Sore Back? Strengthen and Stretch it With These Moves

If you are one of the millions of people who suffer from a sore back, you know how debilitating it can be. Sitting at a desk all day, lack of movement, or even doing the same exercises over and over can lead to tight muscles and soreness. Luckily, there are a number of movements that can help stretch and strengthen your back, providing relief from the pain. In this blog post, we will discuss several different exercises and stretches that can help ease your sore back and provide a welcome changeup from your regular routine!

 

Common Causes for a Sore Back

First, let's discuss some of the common reasons you might have a sore back. As we mentioned, sitting at a desk all day or doing the same exercises over and over can lead to tight muscles and soreness. Other common causes include:

 

  • Poor posture
  • Lifting heavy objects
  • Wearing high heels
  • Sleeping in an uncomfortable position
  • Poor form and improper lifting during workouts

 

Now that we've discussed some of the culprits for your pain let's move on to dealing with them!

 

Stretching Exercises for Relief

Here are some gentle stretching exercises that can help a sore back:

 

The Cobra Pose

Lie on your stomach with your feet hip-width apart. Place your hands on the floor beside your shoulders. Press into your hands to lift your chest off the ground. Hold for 30 seconds, repeating three times.

Child's Pose

Start in a kneeling position with your toes touching and sit back on your heels. Then, bring your forehead to the floor and stretch your arms out in front of you. Hold for 30 seconds and repeat three times.

Puppy Pose

Start on all fours with your wrists under your shoulders and knees under your hips. Walk your hands forward, keeping your hips in place, until you feel a gentle stretch in your lower back. Hold for 30 seconds and repeat three times.

Cat-Cow Stretch

Begin on all fours with your wrists under your shoulders and knees under your hips. As you inhale, arch your back and look up to the sky or ceiling. When you exhale, round your back and tuck your chin into your chest. Repeat this sequence for 30 seconds.

Downward Facing Dog

Start on all fours with your wrists under your shoulders and knees under your hips. As you release your breath, tuck your toes and lift your hips up and back, forming an upside-down V shape with your body. Keep your knees slightly bent and press into your hands to lengthen your spine. Hold for 30 seconds and repeat three times.

 

This is just a selection of the many stretching exercises that can help relieve a sore back.

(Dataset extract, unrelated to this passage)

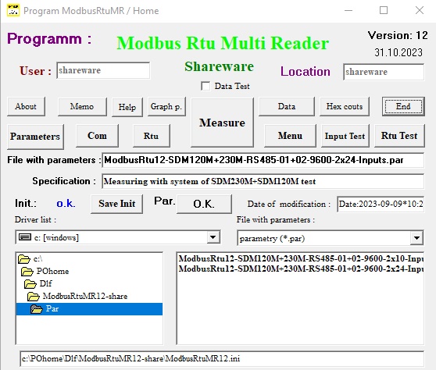
Task: Click the Com button
Action: [x=97, y=136]
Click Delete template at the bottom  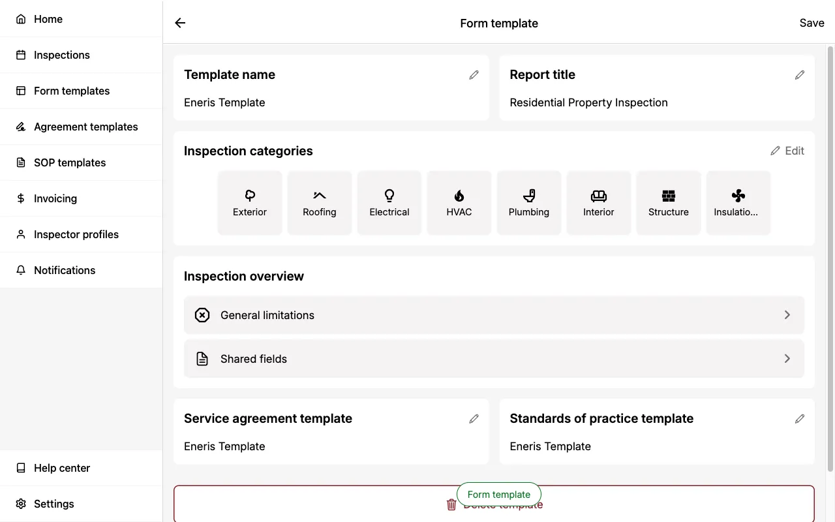[x=494, y=504]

(Sticking to low impact exercises can be a wise move if you're particularly sore. Here are five low-impact strength training exercises for beginners).

 

5 Exercises to Help Strengthen a Sore Back

These exercises help to build up the muscles in your back, providing support and stability. A handful of strengthening exercises to try include:

 

Superman

Lie flat on your stomach with your arms extended in front of you. As you exhale, lift your chest, arms, and legs off the ground. Repeat five times, holding for ten seconds each time.

Bridges

Lie flat on your back, keeping your feet flat on the ground and knees bent to 90 degrees. Squeeze your glutes as you're lifting your hips off the ground. Stop once your thighs and torso are in line with each other. Hold for three seconds, repeating ten times.

Bird Dog

Begin on your hands and knees with your wrists under your shoulders and knees under your hips. As you breathe out, raise your right arm and left leg off the ground, keeping your spine in a neutral position. Hold for five seconds and repeat on the other side.

Planks

Start in a push-up position with your wrists under your shoulders and feet hip-width apart. Then, lower yourself down, bending your elbows to 90 degrees. Hold this position for 30 seconds to one minute. Repeat three times.

Reverse Flys

Start by standing with feet hip-width apart and a light dumbbell in each hand, palms facing your thighs. Bend forward at the waist without arching your back. As you exhale, raise your arms out to the sides and squeeze your shoulder blades together. Return to the starting position to repeat ten times.

 

(Interested in building your shoulders while you strengthen your back? Visit this link next)

 

Get the Right Tools for the Job

These exercises can help ease soreness by strengthening the muscles in your back. Remember to start slow and increase the number of repetitions as you get stronger.